Estimation and Analysis of Slice Propagation Uncertainty in 3D Anatomy Segmentation
Rachaell Nihalaani, Tushar Kataria, Jadie Adams, Shireen Y. Elhabian
TL;DR
The paper addresses the challenge of 3D anatomy segmentation under limited annotations by employing self-supervised slice propagation and integrating calibrated epistemic uncertainty quantification (UQ) to assess reliability. It adapts and benchmarks five UQ methods across two slice-propagation models, Sli2Vol and Vol2Flow, on three abdominal datasets to evaluate both segmentation accuracy and uncertainty calibration. Key findings show that UQ can improve both accuracy and trustworthiness, with concrete dropout delivering strong segmentation and uncertainty estimates, while SWAG offers better calibration at some cost to accuracy, highlighting trade-offs between methods. The work provides open-source code and a comprehensive benchmark, underscoring the practical value of calibrated UQ for safe, annotation-efficient medical image segmentation and outlining avenues for future domain-aware UQ enhancements.
Abstract
Supervised methods for 3D anatomy segmentation demonstrate superior performance but are often limited by the availability of annotated data. This limitation has led to a growing interest in self-supervised approaches in tandem with the abundance of available un-annotated data. Slice propagation has emerged as an self-supervised approach that leverages slice registration as a self-supervised task to achieve full anatomy segmentation with minimal supervision. This approach significantly reduces the need for domain expertise, time, and the cost associated with building fully annotated datasets required for training segmentation networks. However, this shift toward reduced supervision via deterministic networks raises concerns about the trustworthiness and reliability of predictions, especially when compared with more accurate supervised approaches. To address this concern, we propose the integration of calibrated uncertainty quantification (UQ) into slice propagation methods, providing insights into the model's predictive reliability and confidence levels. Incorporating uncertainty measures enhances user confidence in self-supervised approaches, thereby improving their practical applicability.
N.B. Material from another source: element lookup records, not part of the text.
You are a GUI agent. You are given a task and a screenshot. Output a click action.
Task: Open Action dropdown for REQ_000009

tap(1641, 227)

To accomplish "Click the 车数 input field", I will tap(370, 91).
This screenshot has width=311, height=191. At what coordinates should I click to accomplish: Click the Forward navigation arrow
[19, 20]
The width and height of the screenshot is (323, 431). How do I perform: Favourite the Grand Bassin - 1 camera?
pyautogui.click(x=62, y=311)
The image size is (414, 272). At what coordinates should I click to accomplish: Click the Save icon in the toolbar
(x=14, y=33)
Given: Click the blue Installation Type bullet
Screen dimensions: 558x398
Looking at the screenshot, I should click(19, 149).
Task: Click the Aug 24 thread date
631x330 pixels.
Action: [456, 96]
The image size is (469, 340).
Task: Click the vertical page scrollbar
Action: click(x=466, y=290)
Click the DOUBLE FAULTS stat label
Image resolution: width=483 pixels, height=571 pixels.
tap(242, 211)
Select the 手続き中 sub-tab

We conducted experiments on three datasets for 3D abdominal segmentation using five UQ methods. The results illustrate that incorporating UQ improves not only model trustworthiness, but also segmentation accuracy. Furthermore, our analysis reveals various failure modes of slice propagation methods that might not be immediately apparent to end-users. This study opens up new research avenues to improve the accuracy and trustworthiness of slice propagation methods.